На несколько мгновений полковника охватило глубокое отчаяние. Николас был еще так молод, а у него оставалось так мало времени, и многие свои обещания он не сумеет выполнить никогда.
Полковник снова посмотрел в окно, на свой сад, на мокрые деревья, гнущиеся под ветром. Он поискал глазами королька, но тот уже исчез: должно быть, выбрал бурю. Во всем этом было столько красоты... Но в тот день полковник не чувствовал радости.
* * *— Что ты узнал из Горин-но сё? — спросил однажды Кансацу в додзё.
— Много полезных вещей, — ответил Николас, — хотя в основном это просто здравый смысл.

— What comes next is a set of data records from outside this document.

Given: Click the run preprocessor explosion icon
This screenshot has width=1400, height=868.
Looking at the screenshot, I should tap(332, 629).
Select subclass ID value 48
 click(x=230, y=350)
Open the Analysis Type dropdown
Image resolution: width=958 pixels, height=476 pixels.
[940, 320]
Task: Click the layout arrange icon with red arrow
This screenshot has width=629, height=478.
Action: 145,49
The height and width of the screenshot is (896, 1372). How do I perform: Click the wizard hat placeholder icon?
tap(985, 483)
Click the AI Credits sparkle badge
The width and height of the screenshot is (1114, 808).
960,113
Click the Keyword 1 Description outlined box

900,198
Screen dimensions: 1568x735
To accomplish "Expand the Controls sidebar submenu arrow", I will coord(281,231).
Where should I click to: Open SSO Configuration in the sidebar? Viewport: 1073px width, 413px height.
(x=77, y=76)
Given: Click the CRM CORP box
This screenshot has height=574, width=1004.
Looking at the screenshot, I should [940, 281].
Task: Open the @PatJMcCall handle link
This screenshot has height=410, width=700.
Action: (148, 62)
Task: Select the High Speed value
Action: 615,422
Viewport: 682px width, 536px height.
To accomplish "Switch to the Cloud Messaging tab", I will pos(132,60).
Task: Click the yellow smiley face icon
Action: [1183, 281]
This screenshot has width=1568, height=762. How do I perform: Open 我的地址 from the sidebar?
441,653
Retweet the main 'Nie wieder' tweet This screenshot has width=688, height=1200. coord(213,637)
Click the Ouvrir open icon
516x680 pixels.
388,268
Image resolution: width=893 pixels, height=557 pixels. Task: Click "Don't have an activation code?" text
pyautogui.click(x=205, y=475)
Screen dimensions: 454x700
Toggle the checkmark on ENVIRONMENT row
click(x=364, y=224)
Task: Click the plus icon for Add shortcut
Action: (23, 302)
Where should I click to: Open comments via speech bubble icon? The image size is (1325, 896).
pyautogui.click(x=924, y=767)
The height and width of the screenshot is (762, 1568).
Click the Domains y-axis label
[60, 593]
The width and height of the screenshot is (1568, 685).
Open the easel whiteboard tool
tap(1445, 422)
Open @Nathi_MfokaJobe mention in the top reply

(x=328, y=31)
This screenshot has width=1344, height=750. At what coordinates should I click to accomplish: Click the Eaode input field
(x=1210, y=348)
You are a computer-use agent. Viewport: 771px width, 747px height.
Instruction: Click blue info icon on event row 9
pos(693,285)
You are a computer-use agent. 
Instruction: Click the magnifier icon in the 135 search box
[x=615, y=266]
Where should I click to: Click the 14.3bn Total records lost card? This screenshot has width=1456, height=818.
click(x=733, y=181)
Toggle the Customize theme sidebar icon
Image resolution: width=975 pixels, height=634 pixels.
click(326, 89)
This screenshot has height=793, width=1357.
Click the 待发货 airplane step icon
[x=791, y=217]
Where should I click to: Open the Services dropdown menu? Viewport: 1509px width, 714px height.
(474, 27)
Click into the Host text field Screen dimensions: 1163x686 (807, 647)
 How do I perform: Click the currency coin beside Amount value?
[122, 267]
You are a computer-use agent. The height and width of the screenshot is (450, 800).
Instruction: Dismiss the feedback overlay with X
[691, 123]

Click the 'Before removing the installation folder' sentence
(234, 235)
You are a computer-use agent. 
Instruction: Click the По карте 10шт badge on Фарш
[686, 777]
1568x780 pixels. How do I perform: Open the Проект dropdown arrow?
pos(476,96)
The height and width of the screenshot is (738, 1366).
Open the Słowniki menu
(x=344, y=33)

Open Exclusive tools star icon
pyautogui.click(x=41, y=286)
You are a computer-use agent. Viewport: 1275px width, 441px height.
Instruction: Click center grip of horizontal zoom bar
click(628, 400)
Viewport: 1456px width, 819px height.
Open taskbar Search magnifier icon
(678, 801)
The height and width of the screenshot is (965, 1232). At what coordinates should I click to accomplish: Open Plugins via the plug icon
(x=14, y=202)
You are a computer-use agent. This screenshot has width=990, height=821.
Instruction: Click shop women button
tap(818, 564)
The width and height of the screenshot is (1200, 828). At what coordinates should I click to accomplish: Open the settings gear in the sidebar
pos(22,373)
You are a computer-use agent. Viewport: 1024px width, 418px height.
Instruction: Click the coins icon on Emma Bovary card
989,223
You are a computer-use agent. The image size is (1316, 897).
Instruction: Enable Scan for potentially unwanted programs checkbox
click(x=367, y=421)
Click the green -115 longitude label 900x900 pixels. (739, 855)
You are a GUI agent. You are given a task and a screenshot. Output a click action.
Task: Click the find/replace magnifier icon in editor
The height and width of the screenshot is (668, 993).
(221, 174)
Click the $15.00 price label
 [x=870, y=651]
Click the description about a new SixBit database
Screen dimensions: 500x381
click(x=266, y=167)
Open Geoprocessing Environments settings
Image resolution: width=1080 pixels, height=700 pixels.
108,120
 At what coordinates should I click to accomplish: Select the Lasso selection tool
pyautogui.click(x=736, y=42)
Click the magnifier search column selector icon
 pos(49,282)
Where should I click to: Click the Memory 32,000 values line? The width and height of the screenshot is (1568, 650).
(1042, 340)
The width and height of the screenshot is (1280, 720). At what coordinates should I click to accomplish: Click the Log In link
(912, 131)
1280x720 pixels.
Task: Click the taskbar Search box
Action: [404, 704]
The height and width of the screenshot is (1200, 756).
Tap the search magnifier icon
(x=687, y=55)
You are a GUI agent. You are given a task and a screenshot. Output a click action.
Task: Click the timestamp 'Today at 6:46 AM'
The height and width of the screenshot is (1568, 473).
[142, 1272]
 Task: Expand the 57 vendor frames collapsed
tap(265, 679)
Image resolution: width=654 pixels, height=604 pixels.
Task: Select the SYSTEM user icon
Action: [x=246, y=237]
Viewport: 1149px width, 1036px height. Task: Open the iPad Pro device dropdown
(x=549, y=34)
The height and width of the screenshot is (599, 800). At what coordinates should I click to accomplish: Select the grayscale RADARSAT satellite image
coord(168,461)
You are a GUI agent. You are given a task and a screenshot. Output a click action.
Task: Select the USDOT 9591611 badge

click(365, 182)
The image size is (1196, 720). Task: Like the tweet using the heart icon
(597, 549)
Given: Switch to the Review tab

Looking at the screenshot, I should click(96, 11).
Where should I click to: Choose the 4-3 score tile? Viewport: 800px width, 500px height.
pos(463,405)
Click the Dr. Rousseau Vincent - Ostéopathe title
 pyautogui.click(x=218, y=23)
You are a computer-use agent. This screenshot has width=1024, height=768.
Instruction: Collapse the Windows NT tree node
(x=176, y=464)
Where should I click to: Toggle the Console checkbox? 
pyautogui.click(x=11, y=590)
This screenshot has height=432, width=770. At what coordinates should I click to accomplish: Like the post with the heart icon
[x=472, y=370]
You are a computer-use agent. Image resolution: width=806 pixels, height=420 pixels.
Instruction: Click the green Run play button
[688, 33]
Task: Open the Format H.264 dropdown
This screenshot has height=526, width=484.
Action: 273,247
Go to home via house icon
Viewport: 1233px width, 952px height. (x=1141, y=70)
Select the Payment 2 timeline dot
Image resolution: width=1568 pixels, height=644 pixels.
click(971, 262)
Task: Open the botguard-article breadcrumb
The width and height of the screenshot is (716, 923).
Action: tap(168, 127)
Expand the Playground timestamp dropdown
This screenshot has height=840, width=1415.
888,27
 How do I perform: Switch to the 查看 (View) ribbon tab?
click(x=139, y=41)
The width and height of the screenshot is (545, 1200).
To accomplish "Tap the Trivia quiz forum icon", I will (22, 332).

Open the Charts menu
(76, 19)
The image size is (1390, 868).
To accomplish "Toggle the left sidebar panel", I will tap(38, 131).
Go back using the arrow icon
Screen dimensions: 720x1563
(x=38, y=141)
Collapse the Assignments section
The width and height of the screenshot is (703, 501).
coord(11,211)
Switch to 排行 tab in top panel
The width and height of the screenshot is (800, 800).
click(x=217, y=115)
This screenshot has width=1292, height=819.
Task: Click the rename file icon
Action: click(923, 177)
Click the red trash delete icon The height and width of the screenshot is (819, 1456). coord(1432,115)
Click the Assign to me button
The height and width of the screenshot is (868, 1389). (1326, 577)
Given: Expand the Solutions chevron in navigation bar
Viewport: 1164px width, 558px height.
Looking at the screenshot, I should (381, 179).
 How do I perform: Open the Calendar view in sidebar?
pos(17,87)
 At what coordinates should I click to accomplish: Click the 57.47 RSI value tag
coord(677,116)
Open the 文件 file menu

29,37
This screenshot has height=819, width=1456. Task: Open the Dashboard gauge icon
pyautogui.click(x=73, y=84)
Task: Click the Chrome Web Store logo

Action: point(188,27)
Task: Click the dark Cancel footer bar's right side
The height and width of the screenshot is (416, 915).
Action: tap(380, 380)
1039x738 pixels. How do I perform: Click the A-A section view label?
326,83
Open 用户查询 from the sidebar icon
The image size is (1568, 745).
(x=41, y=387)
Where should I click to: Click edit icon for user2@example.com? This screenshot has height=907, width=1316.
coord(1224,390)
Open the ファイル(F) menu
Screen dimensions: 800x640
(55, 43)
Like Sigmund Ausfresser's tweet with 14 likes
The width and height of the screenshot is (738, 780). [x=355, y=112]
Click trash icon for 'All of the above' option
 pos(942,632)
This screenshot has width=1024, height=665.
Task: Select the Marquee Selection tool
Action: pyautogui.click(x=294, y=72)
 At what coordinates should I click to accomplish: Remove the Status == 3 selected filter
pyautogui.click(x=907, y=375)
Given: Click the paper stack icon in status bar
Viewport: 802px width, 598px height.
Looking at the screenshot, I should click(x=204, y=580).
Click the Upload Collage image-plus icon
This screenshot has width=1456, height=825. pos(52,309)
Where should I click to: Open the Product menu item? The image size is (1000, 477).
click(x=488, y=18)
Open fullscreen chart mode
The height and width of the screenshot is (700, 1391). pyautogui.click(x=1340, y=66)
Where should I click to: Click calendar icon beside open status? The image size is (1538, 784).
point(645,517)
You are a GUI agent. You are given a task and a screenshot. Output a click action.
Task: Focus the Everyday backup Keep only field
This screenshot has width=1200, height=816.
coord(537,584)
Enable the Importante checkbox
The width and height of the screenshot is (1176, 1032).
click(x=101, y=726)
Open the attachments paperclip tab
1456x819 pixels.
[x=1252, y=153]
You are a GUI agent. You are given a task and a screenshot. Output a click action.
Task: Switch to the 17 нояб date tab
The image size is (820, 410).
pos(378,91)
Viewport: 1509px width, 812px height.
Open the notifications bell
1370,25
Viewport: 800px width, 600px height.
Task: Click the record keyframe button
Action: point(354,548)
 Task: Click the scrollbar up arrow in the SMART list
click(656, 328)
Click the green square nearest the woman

— Многие считают эту книгу откровением.
Голос Кансацу был совершенно бесстрастным, и Николас не мог понять, разделяет ли это мнение сам Кансацу. Его глаза оставались непроницаемыми. За окнами опускался розовый закат. Солнце спряталось в дымке, и рассеянный свет заливал небо и окрашивал деревья.
— Я почти жалею о том, что вы дали мне эту книгу.
— В чем же дело?
— В ней есть что-то... тревожное. Кансацу молча ждал. Позади него раздавались мягкие щелчки деревянных мечей и одновременные громкие выдохи.
— Кто-то может сказать, что основное достоинство этой книги в ее чистоте, — медленно продолжал Николас. — Но, намой взгляд, в этом есть какая-то мания, что-то опасное.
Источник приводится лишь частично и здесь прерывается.